- **Assignment**
Repeat the entries in full. Each line must match exactly.

*** Begin section ***

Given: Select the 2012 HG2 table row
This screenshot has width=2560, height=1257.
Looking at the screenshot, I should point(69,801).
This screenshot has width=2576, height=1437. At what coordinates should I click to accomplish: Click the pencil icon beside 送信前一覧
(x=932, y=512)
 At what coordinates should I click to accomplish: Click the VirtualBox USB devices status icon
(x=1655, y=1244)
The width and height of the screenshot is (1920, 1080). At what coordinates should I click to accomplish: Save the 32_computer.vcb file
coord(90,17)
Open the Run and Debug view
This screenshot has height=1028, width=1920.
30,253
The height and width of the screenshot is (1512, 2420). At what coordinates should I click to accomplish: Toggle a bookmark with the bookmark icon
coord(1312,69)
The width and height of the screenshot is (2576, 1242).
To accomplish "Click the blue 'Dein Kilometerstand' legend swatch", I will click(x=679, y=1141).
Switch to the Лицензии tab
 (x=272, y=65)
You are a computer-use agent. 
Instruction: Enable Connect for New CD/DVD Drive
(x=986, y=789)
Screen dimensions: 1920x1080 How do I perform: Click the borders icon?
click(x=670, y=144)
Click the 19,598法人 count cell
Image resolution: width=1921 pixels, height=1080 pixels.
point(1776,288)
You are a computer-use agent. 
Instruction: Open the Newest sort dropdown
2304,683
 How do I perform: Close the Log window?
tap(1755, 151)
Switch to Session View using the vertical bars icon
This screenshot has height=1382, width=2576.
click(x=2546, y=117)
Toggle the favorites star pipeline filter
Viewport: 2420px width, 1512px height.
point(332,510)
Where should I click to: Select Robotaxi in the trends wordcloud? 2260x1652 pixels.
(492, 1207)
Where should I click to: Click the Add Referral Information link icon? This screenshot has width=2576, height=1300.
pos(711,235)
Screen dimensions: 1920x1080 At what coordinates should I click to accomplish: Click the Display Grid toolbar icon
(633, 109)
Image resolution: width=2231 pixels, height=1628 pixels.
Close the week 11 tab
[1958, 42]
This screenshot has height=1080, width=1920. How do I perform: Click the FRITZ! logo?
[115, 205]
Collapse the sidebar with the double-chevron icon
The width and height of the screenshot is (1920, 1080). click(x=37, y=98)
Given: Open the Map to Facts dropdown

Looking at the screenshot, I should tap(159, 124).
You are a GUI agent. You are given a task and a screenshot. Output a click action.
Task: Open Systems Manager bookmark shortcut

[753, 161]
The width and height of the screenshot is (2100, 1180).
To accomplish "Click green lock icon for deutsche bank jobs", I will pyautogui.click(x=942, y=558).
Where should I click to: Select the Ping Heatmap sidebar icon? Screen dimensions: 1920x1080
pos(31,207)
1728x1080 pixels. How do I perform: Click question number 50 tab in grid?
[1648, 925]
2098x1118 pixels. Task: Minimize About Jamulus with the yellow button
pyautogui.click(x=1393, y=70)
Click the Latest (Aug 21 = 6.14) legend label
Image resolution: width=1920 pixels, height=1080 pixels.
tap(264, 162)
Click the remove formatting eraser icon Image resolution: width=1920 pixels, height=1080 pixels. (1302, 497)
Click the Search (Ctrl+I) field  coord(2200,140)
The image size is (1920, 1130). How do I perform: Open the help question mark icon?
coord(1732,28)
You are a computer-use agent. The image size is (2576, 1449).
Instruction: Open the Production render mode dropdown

*** End section ***

- **Answer area**
Given: Select the 2012 HG2 table row
This screenshot has width=2560, height=1257.
Looking at the screenshot, I should point(69,801).
This screenshot has width=2576, height=1437. At what coordinates should I click to accomplish: Click the pencil icon beside 送信前一覧
(x=932, y=512)
 At what coordinates should I click to accomplish: Click the VirtualBox USB devices status icon
(x=1655, y=1244)
The width and height of the screenshot is (1920, 1080). At what coordinates should I click to accomplish: Save the 32_computer.vcb file
coord(90,17)
Open the Run and Debug view
This screenshot has height=1028, width=1920.
30,253
The height and width of the screenshot is (1512, 2420). At what coordinates should I click to accomplish: Toggle a bookmark with the bookmark icon
coord(1312,69)
The width and height of the screenshot is (2576, 1242).
To accomplish "Click the blue 'Dein Kilometerstand' legend swatch", I will click(x=679, y=1141).
Switch to the Лицензии tab
 (x=272, y=65)
You are a computer-use agent. 
Instruction: Enable Connect for New CD/DVD Drive
(x=986, y=789)
Screen dimensions: 1920x1080 How do I perform: Click the borders icon?
click(x=670, y=144)
Click the 19,598法人 count cell
Image resolution: width=1921 pixels, height=1080 pixels.
point(1776,288)
You are a computer-use agent. 
Instruction: Open the Newest sort dropdown
2304,683
 How do I perform: Close the Log window?
tap(1755, 151)
Switch to Session View using the vertical bars icon
This screenshot has height=1382, width=2576.
click(x=2546, y=117)
Toggle the favorites star pipeline filter
Viewport: 2420px width, 1512px height.
point(332,510)
Where should I click to: Select Robotaxi in the trends wordcloud? 2260x1652 pixels.
(492, 1207)
Where should I click to: Click the Add Referral Information link icon? This screenshot has width=2576, height=1300.
pos(711,235)
Screen dimensions: 1920x1080 At what coordinates should I click to accomplish: Click the Display Grid toolbar icon
(633, 109)
Image resolution: width=2231 pixels, height=1628 pixels.
Close the week 11 tab
[1958, 42]
This screenshot has height=1080, width=1920. How do I perform: Click the FRITZ! logo?
[115, 205]
Collapse the sidebar with the double-chevron icon
The width and height of the screenshot is (1920, 1080). click(x=37, y=98)
Given: Open the Map to Facts dropdown

Looking at the screenshot, I should tap(159, 124).
You are a GUI agent. You are given a task and a screenshot. Output a click action.
Task: Open Systems Manager bookmark shortcut

[753, 161]
The width and height of the screenshot is (2100, 1180).
To accomplish "Click green lock icon for deutsche bank jobs", I will pyautogui.click(x=942, y=558).
Where should I click to: Select the Ping Heatmap sidebar icon? Screen dimensions: 1920x1080
pos(31,207)
1728x1080 pixels. How do I perform: Click question number 50 tab in grid?
[1648, 925]
2098x1118 pixels. Task: Minimize About Jamulus with the yellow button
pyautogui.click(x=1393, y=70)
Click the Latest (Aug 21 = 6.14) legend label
Image resolution: width=1920 pixels, height=1080 pixels.
tap(264, 162)
Click the remove formatting eraser icon Image resolution: width=1920 pixels, height=1080 pixels. (1302, 497)
Click the Search (Ctrl+I) field  coord(2200,140)
The image size is (1920, 1130). How do I perform: Open the help question mark icon?
coord(1732,28)
You are a computer-use agent. The image size is (2576, 1449).
Instruction: Open the Production render mode dropdown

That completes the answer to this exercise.